Direct neurohumoral evidence for isolated sympathetic nervous system activation to skeletal muscle in response to cardiopulmonary baroreceptor unloading.

It has been postulated that cardiopulmonary baroreceptor unloading in humans results in nonuniform activation of the sympathetic nervous system. We reasoned that simultaneous measurements of arterial and venous norepinephrine (NE) spillover and clearance (using NE kinetics), muscle sympathetic neural activity (using microneurography), forearm blood flow (using plethysmography), and skin blood flow (using laser Doppler velocimetry) during lower body negative pressure at -15 mm Hg would isolate the location and extent of cardiopulmonary baroreceptor-mediated sympathetic nervous system activation.
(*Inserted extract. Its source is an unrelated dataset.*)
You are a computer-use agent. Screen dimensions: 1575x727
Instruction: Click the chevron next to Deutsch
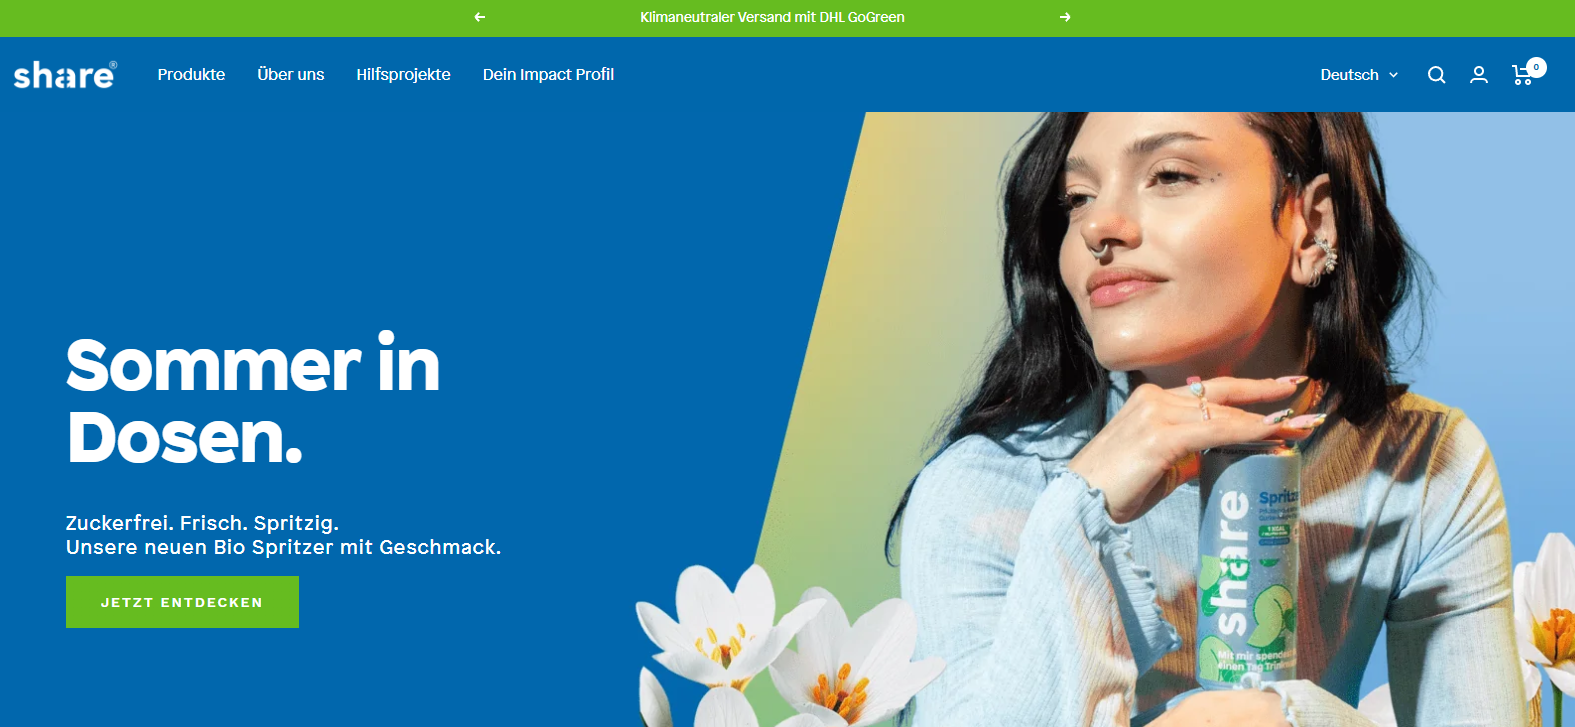click(1393, 75)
We exposed normal subjects (n = 8) to lower body negative pressure for 30 minutes, with measurements obtained at baseline, 5-10 minutes (EARLY), and 25-30 minutes (LATE). We found that arterial NE spillover, reflecting systemic sympathetic nervous system activation, did not increase significantly, whereas arterial NE clearance decreased significantly. In contrast, forearm venous NE spillover, reflecting skin and muscle sympathetic nervous system activation, increased by 17% and muscle sympathetic neural activity by 35% EARLY, whereas venous clearance did not change significantly. Although laser Doppler skin blood flow did not change, plethysmographic forearm blood flow (combined muscle and skin blood flow) decreased by 28%. All changes were sustained throughout 30 minutes of lower body negative pressure. Our data suggest that sympathetic vasoconstriction to muscle is greater than it is to skin in response to cardiopulmonary baroreceptor unloading. Moreover, our data suggest that reduced NE clearance in the arterial circulation is the primary mechanism by which arterial NE concentrations rise. Conversely, NE spillover appears to be the primary mechanism responsible for increasing venous NE concentrations measured from the forearm during cardiopulmonary baroreceptor unloading.